THE CAVALCADERS
Tricycle Theatre, London NW6
Opened 7 January, 2002

**** Another slice of almost perfect heartache by Billy Roche

A year ago the Tricycle revived Roche's Wexford Trilogy; now his 1993 play about a small-town singing group returns.

There's one scene just before the interval which is so brilliant that it should be taught in courses everywhere. When cobbler Terry rows with young Nuala about their furtive affair (furtive because Terry has an emotional history that he doesn't want to be seen publicly betraying), we gain insights into the histories and personalities of both characters and their interaction together as well as seeing events driven forward.

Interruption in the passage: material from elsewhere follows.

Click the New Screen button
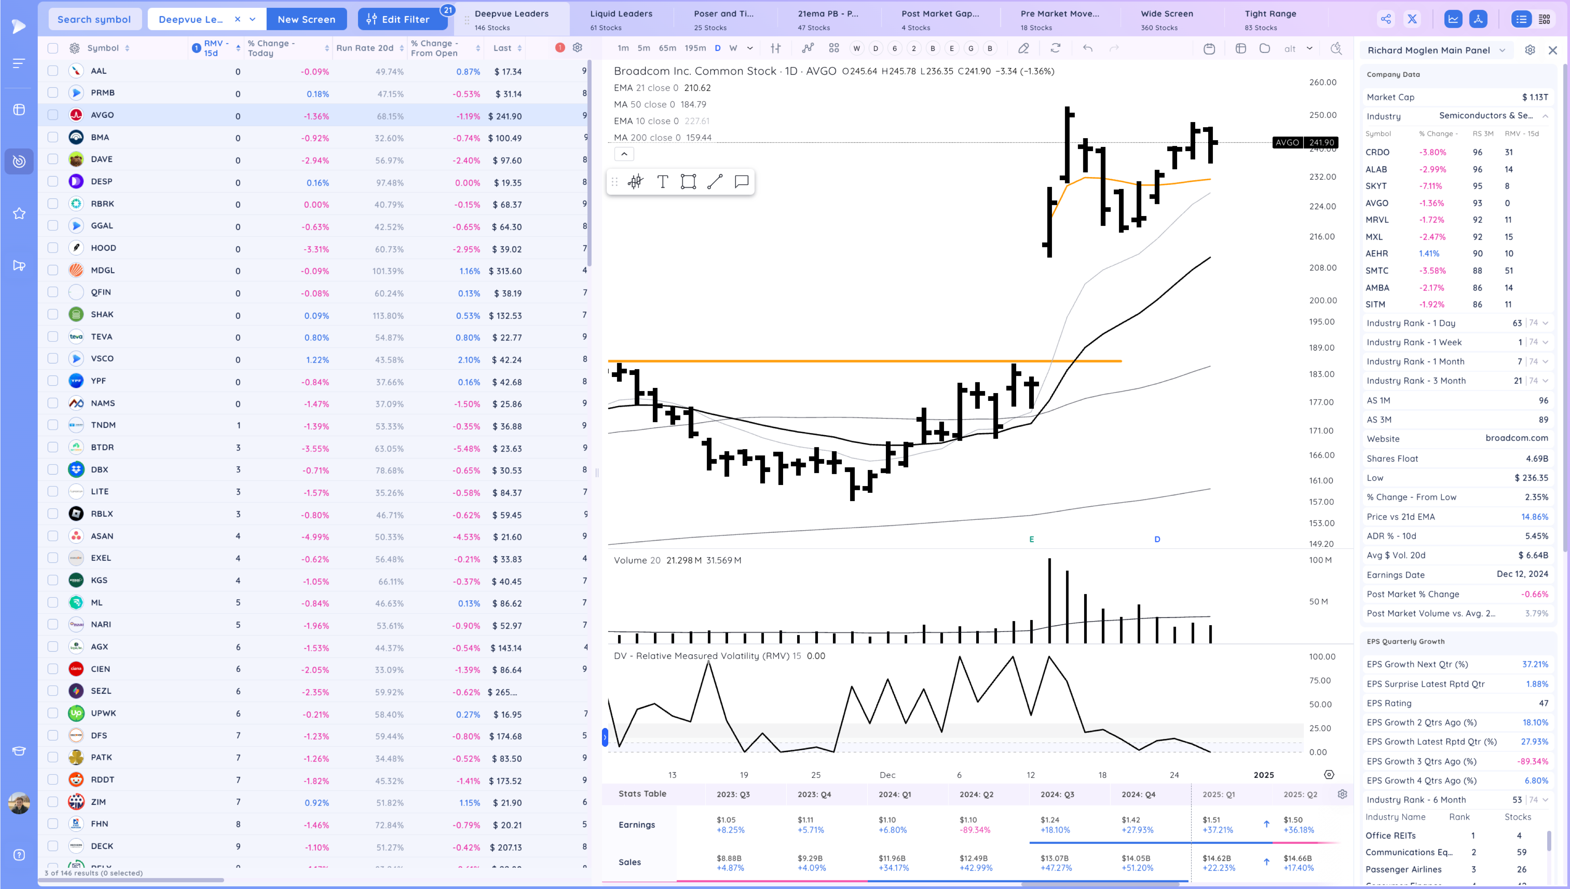 (306, 20)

The rest of Roche's story – in which he himself gives an unobtrusively efficient performance as Josie, the oldest and most frivolous of the group – is in the familiar territory of betrayals by friends, little but heartbreaking, and burdens that never go away with time. It strikes the heart with a delicious pain that both speaks directly to our personal hurts and reassures us that they are universal.

Things go badly awry in the final twenty minutes, as Roche tries to cram in far too many darts of poignancy and dramatic irony in a kaleidoscope of fevered flashbacks which even Liam Cunningham's excellent central performance cannot carry. But for two hours the play rings like the finest songs of love and loss that Roche so cherishes.